Les nus peints par une femme sont rares et recherchés par les amateurs, ainsi Artemisia dispose d’une belle galerie de repentantes ou de saintes. Parfois, elles sont victimes, et il s’agirait presque d’une dénonciation de ce qu’Artemisia a pu vivre. Ainsi le voit-on avec „Suzanne et les vieillards“ (1610, huile sur toile), où Suzanne apparaît à la fois désirable et effarouchée, tentant de se défendre, nue, dans la lumière, pour mieux faire transparaître sa candeur, face aux vieillards à l’arrière-plan, dans un espace plus obscur, comme un complot ourdi, dont elle devrait se défaire. Les gestes, les torsions du buste, les dos voûtés, tout circule dans l’espace, jeux de regards, concupiscence et aversion, tout part de cette jeunesse à la nudité laiteuse.
Un jeu crépusculaire
Informations
Artemisia, Héroïne de l’art
Jusqu’au 3 août 2025
Musée Jacquemart-André
158, boulevard Haussmann
75008 Paris
musee-jacquemart-andre.com

Ailleurs, la puissance féminine est invincible, avec „Judith et sa servante“ (vers 1615, huile sur toile), œuvre exécutée pour un membre de la famille Médicis, à Florence. Cette scène suit le meurtre d’Holopherne, dont on voit la tête dans un panier. Dans la tradition du Caravage, le cadrage resserré nous rendrait presque complices, tant nous sommes proches des protagonistes. Artemisia rend également hommage à la mode florentine, par le jeu en volutes des plis des vêtements. Il y a dans cette scène, une sorte de mise à distance, de banalité du mal, que l’on retrouve également dans „Yaël et Siséra“ (1620, huile sur toile).
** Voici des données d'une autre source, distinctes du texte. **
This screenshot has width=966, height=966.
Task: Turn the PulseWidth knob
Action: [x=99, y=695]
Avec une froide détermination, comme s’il s’agissait d’un geste banal à accomplir, Yaël, dans un bouillonnement d’étoffes, s’apprête à tuer de sang-froid, à l’aide d’un marteau et d’un piquet, Siséra, chef de l’armée cananéenne, endormi dans sa tente. Jeu crépusculaire d’Eros et de Thanatos, érotisme morbide, ici mis en scène par la figure séduisante de Yaël, Siséra gisant à ses pieds.
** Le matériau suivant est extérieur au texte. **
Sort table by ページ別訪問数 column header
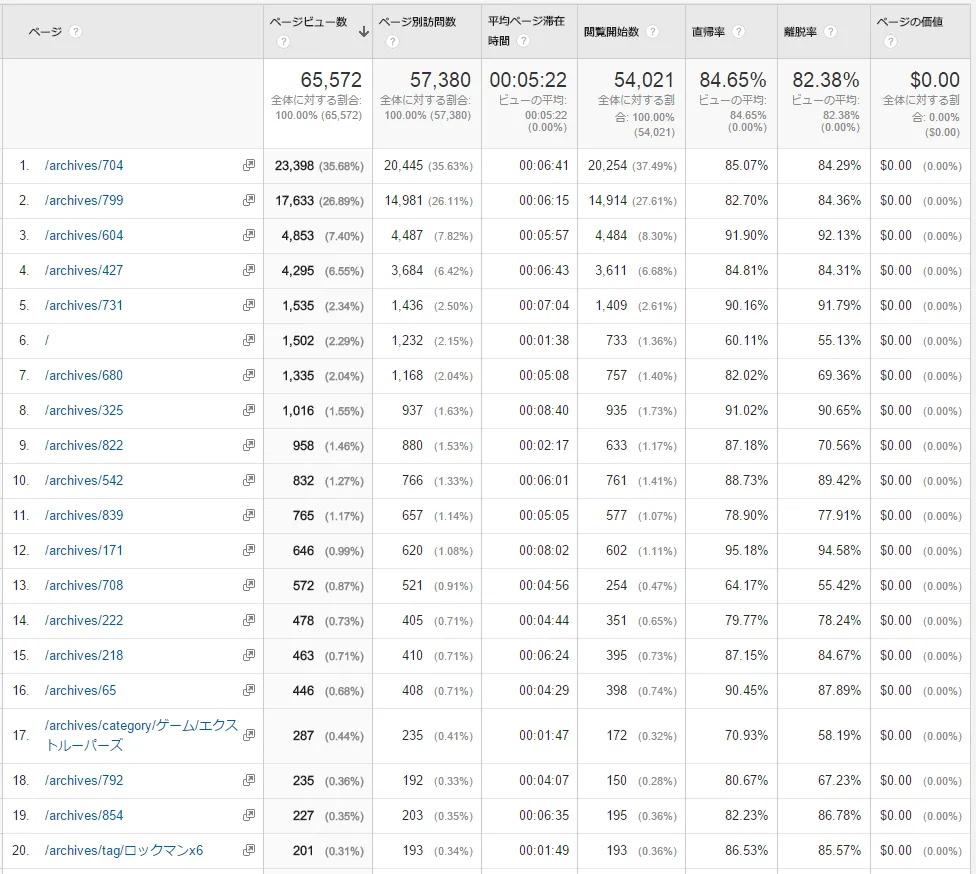 [417, 21]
L’époque est également aux portraits et Artemisia reçoit nombre de commandes. Elle se figure dans un autoportrait, en joueuse de luth, au décolleté généreux, lumière et ombre jouant toujours dans un cadre serré.
Après la mort d’Artemisia, son œuvre a sombré dans l’oubli. Le XXe siècle la fait renaître avec bonheur, ses œuvres, incontournables, sont autant de chefs-d’œuvre inscrits dans l’histoire de l’art.